Of course Washington is a hot bed of conservative thought! Welcome Thunderhawk88, from another SoCal residence. At least we have nice weather-all the time, but not much elbow room.


----------



## Wayne Little (Nov 23, 2006)

Hello and welcome from sunny Australia1

Wayne


----------



## Thunderhawk88 (Nov 26, 2006)

Sorry for the late comeback....motherboard had a stroke so had to order a new mobo cpu and upgrade my comp, then Thanksgiving hit.

Syscom, I'm in the high Desert. Left OC in '82, Riverside County in '89, and lived up here ever since.

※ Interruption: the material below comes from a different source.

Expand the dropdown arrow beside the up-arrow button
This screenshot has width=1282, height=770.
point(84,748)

Matt....it's those bloody fools along the coast that get all the goofy ideas about guns. Though we're outnumbered down here, there are still 5.5 million conservatives still fighting for common sense here.


----------



## FLYBOYJ (Nov 26, 2006)

Thunderhawk88 said:


> Sorry for the late comeback....motherboard had a stroke so had to order a new mobo cpu and upgrade my comp, then Thanksgiving hit.
> 
> Syscom, I'm in the high Desert. Left OC in '82, Riverside County in '89, and lived up here ever since.


I lived in Palmdale/ Lancaster for 15 years...


----------



## davparlr (Nov 26, 2006)

Thunderhawk88 said:


> Syscom, I'm in the high Desert. Left OC in '82, Riverside County in '89, and lived up here ever since.

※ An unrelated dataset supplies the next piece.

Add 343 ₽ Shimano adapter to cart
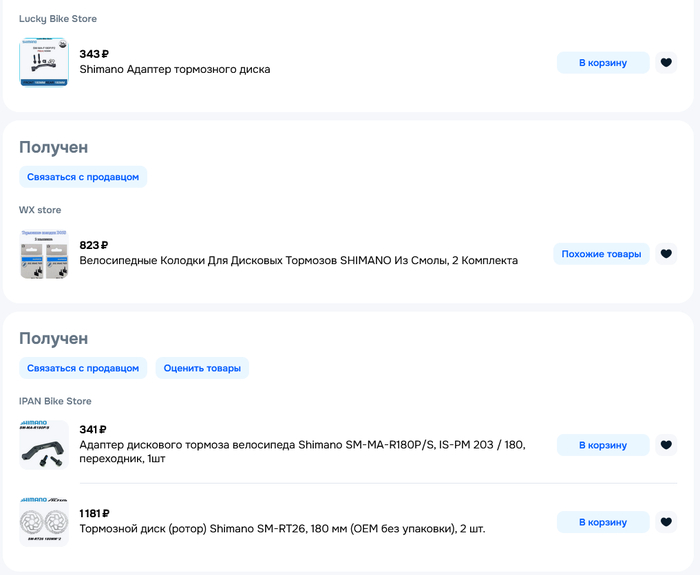coord(603,62)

I spent a little time in Palmdale working at Northrop Grumman on the B-2. Long commute for me, however. I remember some beautiful sunrises on the way to work.


----------



## Thunderhawk88 (Nov 26, 2006)

I'm over in the Victor Valley area, but whenever I get in the Palmdale/Lancaster area I go by Smith Bros. on Ave I to see what models they have...


----------



## FLYBOYJ (Nov 26, 2006)

Thunderhawk88 said:


> I'm over in the Victor Valley area, but whenever I get in the Palmdale/Lancaster area I go by Smith Bros. on Ave I to see what models they have...


Great place - been there for years. Don't go around there at night!


----------